Mensen vinden het fijn om te kunnen helpen. Om echt iets (praktisch) te kunnen doen waar je iets aan hebt. Bedenk, als je het lastig vindt om hulp te vragen, dat je hen daarmee blij maakt!

Afhankelijk van de leeftijd van je kinderen, kun je ook een groepsapp maken. Met ouders uit de buurt waar je kinderen af en toe mogen spelen. Zodat jij even je rust kunt pakken. 

En als je kinderen wat ouder zijn: bedenk dan bij wie ze terecht kunnen om hun hart te luchten. Soms praten ze misschien makkelijker met de ouder van een vriend of vriendin. Bedenk wie dat voor jouw kind zou kunnen zijn. Licht die persoon in. Vraag of hij/zij een extra oogje in het zeil wil houden, wanneer jouw kind daar over de vloer komt. 

Activiteitendagboek bijhouden

Wat ook enorm veel inzicht kan brengen is het bijhouden van wat je zoal onderneemt. Maak elke dag een opsomming van wat je hebt gedaan aan plus- en aan min activiteiten.
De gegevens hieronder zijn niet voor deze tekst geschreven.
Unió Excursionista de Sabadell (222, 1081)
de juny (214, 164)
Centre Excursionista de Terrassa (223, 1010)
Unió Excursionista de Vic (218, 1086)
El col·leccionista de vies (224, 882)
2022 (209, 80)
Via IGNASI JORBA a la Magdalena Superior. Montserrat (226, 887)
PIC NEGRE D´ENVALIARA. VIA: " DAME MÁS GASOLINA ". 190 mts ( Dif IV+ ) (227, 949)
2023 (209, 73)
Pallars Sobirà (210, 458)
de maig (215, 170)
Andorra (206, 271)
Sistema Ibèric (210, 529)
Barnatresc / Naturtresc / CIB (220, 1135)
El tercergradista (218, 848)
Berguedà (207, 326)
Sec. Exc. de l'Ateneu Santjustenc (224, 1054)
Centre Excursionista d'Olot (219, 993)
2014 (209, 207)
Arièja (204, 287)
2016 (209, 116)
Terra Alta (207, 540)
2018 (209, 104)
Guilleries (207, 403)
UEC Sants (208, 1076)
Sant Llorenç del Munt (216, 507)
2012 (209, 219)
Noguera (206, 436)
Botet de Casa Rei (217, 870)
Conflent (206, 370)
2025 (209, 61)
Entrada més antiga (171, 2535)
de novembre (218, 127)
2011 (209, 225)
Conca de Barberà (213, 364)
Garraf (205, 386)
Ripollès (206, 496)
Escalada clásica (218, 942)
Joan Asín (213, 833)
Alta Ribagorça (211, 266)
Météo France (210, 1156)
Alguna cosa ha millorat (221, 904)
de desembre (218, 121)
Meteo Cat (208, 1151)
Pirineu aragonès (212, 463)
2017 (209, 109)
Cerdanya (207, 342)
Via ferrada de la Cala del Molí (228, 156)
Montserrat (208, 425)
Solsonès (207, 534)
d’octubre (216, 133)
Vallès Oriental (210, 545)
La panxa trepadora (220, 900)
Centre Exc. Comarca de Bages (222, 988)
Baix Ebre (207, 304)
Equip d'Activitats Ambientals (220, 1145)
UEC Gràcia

Plus activiteiten zijn dingen waar je energie van krijgt. En min activiteiten kosten je energie. 

Bepaal vervolgens hoe je dit kunt veranderen als de balans negatief is. Kun je meer plus activiteiten toevoegen? Of wat min activiteiten schrappen?

Bedenk je ook goed dat leuke activiteiten energie brengen, maar tegelijkertijd net zo goed energie kosten. Als het zo leuk/waardevol is dat je het ervoor over hebt daarna even helemaal uitgeteld te zijn, is dat natuurlijk prima. Zolang het maar een bewuste keuze is. En je ruimte voor herstel inruimt in de uren/dagen daarna.

Min activiteiten schrappen is misschien iets makkelijker om te doen. Het huishouden? Dat is nou echt een taak die je uit handen zou kunnen geven. Aan je partner bijvoorbeeld. Of misschien je kinderen. Die vinden het vaak prettig om ook iets concreets te kunnen doen. En dan is het misschien niet helemaal zoals jij het zou doen, maar wat is nou het belangrijkste?

Misschien kun je je vrienden ook concrete ‘opdrachten’ geven. Zoals boodschappen halen, of even dat pakketje wegbrengen. Simpele dingen. Maar vaak niet iets waar mensen aan denken. “Laat het me weten als ik iets voor je kan doen”. Heb je vast vaak gehoord. Maar waarschijnlijk minder vaak gebruik van gemaakt. Doe dat wel! Mensen willen graag helpen!

Delen en praten

Als laatste: deel ook vooral dat activiteiten dagboek met je partner en kinderen. Dat maakt echt zichtbaar hoe het met jouw energie is. Uitleggen is één ding, maar een plaatje zegt vaak meer. Als je nog jonge kinderen hebt, is het ook handig om een schema met plaatjes ergens zichtbaar in huis op te hangen. Smileys werken daar ook goed bij. Dus als jij even moet rusten, geef dat dan ook aan op dat schema. Of hang iets aan de deurklink van je slaapkamer, waaruit blijkt dat jij even met rust gelaten moet worden.

Het is vaak de oplossing voor veel dingen: communicatie. Neem de ander(en) mee in wat er bij jou speelt. Waar je mee geholpen bent, wat je nodig hebt. En wanneer je er de energie voor hebt, vraag dan ook eens rustig wat het met hén allemaal doet. Zo maak je het een gedeeld probleem en strijd je samen tegen de vermoeidheid, in plaats van alleen!